::: Document segment

17

I'm trying to figure out how to calculate the Internet Checksum in Java and its causing me no end of pain. (I'm horrible at bit manipulation.) I found a version in C# Calculate an Internet (aka IP, aka RFC791) checksum in C#. However my attempt at converting it to Java does not see to produce the correct results. Can anyone see what I'm doing wrong? I suspect a data type issue.

::::::
::: Provided material

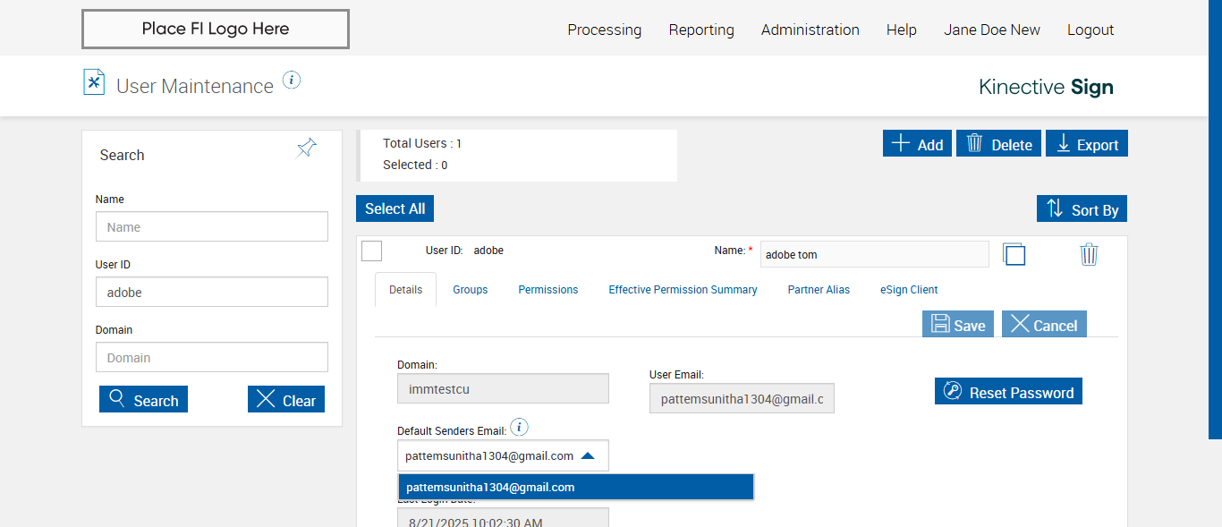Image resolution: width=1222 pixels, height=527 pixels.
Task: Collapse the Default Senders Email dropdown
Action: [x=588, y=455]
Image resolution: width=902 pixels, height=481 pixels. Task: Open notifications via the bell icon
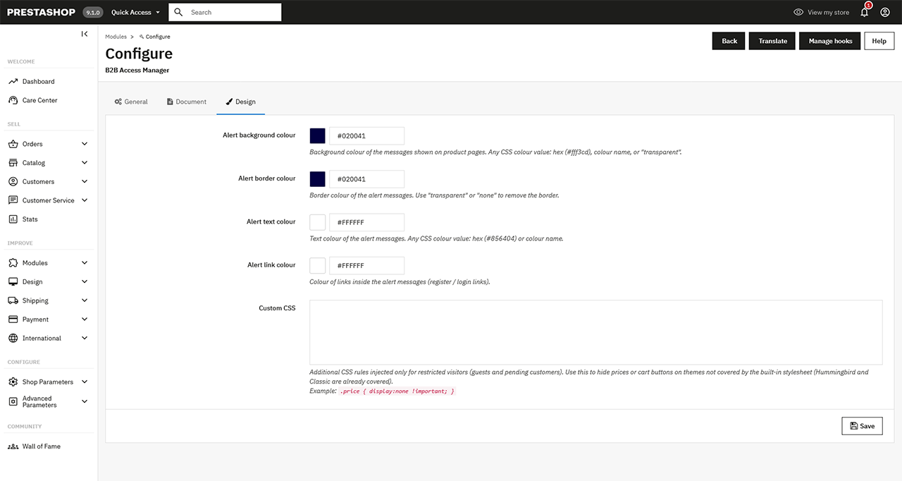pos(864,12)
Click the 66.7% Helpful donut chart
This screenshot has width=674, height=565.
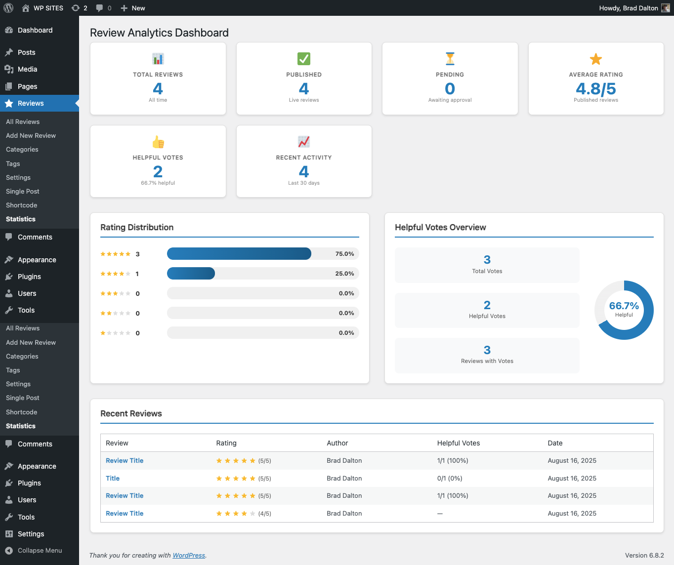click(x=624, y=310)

::::::
::: Provided material

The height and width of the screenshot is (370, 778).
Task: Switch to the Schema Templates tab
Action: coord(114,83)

::::::

**What to do**
A) Answer these questions from the checksum post, each on its own line:
(i) In which programming language is the writer trying to calculate the Internet Checksum?
(ii) In which language is the version the writer found?
(iii) What kind of issue does the writer suspect?
B) Reproduce the part of the checksum post starting with "I'm trying to" and going on through "data type issue.".
The lines after the checksum post are separate material and are not connected to it.

**Solutions**
A)
(i) Java
(ii) C#
(iii) A data type issue

B)
I'm trying to figure out how to calculate the Internet Checksum in Java and its causing me no end of pain. (I'm horrible at bit manipulation.) I found a version in C# Calculate an Internet (aka IP, aka RFC791) checksum in C#. However my attempt at converting it to Java does not see to produce the correct results. Can anyone see what I'm doing wrong? I suspect a data type issue.